═════ GIVEN PASSAGE

American victims sue Qatar for financing terrorist operations
 
The corridors of America’s courts are currently witnessing
lawsuits filed against Qatar by the victims of Doha's terrorism, including a
lawsuit accusing official Qatari circles of financing terrorists who carried
out brutal killings of Americans, according to multiple American newspapers,
most notably the Washington Post.
Accusations
Attorney Stephen Perles, who represents victims of terrorism
in New York, filed the lawsuit, which is focused on targeting Qatar Charity for
being a means of financing international terrorism.
The lawsuit accuses Qatar of using American financial
channels to finance terrorists, stressing that official bodies and financial
institutions provided huge sums of money to them.
Qatar has provided covert funding for many terrorist attacks
that have claimed American lives, according to a copy of the lawsuit obtained
by the website Free Beacon website.
Funding Hamas and Islamic Jihad
The lawsuit stated that as part of this financing scheme,
Qatari charities used the US banking system to illegally transfer funds to terrorist
groups to plan and carry out the attacks.
Free Beacon suggested that the disclosure of Qatar's
involvement in these terrorist plots may feed the ongoing congressional
investigations into Qatar's support for terrorist groups and other anti-US
militias.
The current case includes the family of Taylor Force, an
American veteran who was killed by Hamas in 2016.
Qatar Charity worked with Al-Rayan Bank and Qatar National
Bank (QNB), which are largely controlled by members of the ruling family in
Doha, to send millions of dollars to Hamas and Islamic Jihad in Palestine,
which have been involved in the assassination of American soldiers, according
to the lawsuit.

══════════

__BRIEF A__.
Name every organization mentioned in the article about the lawsuits against Qatar.
__BRIEF B__.
Please extend the article about the lawsuits against Qatar with a further passage that follows on from its last sentence.

═════ EXCERPTED DATA

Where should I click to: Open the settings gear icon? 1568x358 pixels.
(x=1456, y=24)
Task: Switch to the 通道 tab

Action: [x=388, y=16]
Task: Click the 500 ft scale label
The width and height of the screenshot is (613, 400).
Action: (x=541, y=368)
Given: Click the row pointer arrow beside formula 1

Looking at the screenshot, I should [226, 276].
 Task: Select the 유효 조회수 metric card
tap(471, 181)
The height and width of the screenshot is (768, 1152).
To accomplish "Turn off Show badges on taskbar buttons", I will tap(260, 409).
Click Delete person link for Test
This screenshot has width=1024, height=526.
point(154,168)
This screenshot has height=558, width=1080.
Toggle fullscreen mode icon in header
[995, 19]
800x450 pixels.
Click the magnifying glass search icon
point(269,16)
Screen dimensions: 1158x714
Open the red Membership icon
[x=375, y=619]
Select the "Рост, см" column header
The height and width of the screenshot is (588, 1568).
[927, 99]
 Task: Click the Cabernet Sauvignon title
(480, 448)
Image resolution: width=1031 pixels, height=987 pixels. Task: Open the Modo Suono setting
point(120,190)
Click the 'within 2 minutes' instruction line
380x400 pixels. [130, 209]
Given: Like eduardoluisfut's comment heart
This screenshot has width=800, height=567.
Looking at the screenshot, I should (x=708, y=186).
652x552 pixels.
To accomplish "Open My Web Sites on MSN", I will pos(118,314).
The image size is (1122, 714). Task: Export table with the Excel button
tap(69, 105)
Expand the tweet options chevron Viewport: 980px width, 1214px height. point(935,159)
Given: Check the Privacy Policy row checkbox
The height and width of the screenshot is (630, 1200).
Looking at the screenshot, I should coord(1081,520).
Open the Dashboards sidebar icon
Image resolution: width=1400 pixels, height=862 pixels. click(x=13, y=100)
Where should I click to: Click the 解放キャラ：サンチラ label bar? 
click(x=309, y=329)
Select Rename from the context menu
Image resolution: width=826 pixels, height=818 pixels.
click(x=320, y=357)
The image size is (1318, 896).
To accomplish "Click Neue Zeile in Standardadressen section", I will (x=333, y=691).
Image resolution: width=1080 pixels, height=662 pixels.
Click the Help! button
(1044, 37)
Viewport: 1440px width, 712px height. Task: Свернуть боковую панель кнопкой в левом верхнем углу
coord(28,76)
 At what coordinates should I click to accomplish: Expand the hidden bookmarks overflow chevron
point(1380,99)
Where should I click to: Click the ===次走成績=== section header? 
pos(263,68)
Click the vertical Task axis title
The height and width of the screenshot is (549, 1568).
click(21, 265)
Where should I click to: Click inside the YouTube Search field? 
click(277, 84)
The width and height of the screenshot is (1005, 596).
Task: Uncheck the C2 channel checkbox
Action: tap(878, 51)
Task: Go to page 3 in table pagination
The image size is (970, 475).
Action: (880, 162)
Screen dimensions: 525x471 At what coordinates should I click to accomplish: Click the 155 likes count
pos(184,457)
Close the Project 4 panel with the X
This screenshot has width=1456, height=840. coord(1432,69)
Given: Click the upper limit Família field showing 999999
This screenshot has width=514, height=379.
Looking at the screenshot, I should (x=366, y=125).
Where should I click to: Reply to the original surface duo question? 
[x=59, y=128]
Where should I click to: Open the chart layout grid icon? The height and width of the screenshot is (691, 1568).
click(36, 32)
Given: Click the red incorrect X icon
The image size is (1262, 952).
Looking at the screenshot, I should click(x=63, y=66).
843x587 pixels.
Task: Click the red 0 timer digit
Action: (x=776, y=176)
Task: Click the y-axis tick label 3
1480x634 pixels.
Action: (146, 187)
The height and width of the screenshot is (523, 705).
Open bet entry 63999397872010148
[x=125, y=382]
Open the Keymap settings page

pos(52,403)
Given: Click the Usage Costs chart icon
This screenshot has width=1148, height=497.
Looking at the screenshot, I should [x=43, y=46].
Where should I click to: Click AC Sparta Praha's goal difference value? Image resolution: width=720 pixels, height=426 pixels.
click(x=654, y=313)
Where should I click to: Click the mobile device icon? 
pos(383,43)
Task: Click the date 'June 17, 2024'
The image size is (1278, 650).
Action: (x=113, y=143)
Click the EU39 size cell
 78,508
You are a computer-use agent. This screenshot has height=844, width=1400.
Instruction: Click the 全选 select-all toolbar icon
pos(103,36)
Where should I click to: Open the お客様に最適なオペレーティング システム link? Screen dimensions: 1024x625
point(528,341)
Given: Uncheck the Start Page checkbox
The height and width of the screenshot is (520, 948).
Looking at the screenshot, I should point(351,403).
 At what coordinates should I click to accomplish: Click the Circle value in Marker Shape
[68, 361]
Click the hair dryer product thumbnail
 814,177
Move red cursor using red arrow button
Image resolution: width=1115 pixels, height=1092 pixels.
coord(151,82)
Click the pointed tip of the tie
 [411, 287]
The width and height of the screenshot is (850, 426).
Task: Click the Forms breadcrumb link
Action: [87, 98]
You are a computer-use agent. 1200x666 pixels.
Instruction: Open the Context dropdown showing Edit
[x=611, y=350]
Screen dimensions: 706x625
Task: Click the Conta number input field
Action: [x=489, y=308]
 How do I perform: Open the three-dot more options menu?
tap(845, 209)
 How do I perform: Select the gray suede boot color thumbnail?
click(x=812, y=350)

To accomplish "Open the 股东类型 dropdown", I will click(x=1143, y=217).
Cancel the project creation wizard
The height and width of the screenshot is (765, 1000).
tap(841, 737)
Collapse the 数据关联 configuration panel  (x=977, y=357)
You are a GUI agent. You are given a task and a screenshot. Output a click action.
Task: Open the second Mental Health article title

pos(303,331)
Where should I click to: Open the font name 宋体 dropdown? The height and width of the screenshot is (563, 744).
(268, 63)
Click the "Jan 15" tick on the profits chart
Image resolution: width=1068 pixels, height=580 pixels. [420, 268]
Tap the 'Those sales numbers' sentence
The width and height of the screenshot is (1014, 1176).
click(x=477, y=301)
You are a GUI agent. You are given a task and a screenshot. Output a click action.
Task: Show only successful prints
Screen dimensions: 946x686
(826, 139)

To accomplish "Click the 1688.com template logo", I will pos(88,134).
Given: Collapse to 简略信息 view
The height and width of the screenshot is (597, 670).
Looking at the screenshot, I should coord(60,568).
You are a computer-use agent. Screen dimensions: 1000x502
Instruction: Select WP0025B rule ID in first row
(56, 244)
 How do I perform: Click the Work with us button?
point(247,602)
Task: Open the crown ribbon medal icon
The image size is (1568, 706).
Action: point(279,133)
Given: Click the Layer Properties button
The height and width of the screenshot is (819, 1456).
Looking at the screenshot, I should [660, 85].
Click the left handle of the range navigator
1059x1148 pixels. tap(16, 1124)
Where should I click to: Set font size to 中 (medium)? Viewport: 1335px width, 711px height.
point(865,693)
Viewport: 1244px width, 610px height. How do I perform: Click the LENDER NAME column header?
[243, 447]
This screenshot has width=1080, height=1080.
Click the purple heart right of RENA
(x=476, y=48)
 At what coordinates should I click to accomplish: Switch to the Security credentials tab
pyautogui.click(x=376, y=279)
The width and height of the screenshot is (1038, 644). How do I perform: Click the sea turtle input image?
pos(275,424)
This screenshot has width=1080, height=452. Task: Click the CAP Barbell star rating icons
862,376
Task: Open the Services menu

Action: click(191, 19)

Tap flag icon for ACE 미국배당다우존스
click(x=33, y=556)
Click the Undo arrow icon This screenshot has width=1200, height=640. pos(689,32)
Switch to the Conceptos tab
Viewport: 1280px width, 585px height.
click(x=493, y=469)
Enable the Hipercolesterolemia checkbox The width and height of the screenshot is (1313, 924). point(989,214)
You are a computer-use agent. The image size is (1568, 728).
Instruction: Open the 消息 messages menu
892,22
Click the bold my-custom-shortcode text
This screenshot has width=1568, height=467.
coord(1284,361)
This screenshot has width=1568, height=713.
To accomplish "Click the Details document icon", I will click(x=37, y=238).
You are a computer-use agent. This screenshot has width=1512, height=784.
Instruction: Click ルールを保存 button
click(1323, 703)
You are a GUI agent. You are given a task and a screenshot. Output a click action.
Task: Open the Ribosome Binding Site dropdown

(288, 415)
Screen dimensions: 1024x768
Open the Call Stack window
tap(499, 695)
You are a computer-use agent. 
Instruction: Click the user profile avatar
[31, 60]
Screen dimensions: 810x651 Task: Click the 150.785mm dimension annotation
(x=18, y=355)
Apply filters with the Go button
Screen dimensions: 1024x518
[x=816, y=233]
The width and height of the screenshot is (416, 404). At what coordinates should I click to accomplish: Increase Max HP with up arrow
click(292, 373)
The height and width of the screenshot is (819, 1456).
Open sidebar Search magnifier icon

══════════

__EXERCISE ANSWER A__.
- Washington Post
- Qatar Charity
- Free Beacon
- Hamas
- Islamic Jihad
- Al-Rayan Bank
- Qatar National Bank (QNB)

__EXERCISE ANSWER B__.
The lawsuit stated that both banks are essential to
providing access to the US financial system to obtain the money needed to
support terrorist activities. Al-Rayan Bank is also currently under
investigation in the United Kingdom for assisting Qatar Charity in terrorist
acts.
Source of concern
Qatar's involvement with these groups has been a source of
tension with Doha’s regional neighbors, including Saudi Arabia, the UAE, Egypt
and Bahrain, which cut ties with the Qatari regime in 2017 because of its
support for terrorism.
Free Beacon stated that Qatar deliberately caused a kind of
strife between the United States and Arab countries. Among the cases brought
against Doha was the payment of money to agents to spy on a number of Arab
countries to cause sedition.
Another lawsuit
Another US lawsuit revealed that Qatar had recruited a team
consisting of former CIA and military intelligence officials to launch a cyber
operation against prominent US Republican Party member Elliot Broidy.
Broidy, a businessman and former Republican Party
fundraiser, has been exposing Doha's support for terrorism over the past two
years.
According to Free Beacon, Broidy confirmed that Qatar used
former US intelligence agents to carry out a cyber espionage operation in 2018
targeting his personal and work email servers.
Broidy explained that information from his email was later
leaked to the media in order to discredit him and to achieve Doha’s interests
in the United States.
The lawsuit revealed that hackers affiliated with the
advisory group Global Risk Advisors in the United States had received money
from Qatar to carry out the illegal plot and similar attacks targeting
prominent critics of Qatar.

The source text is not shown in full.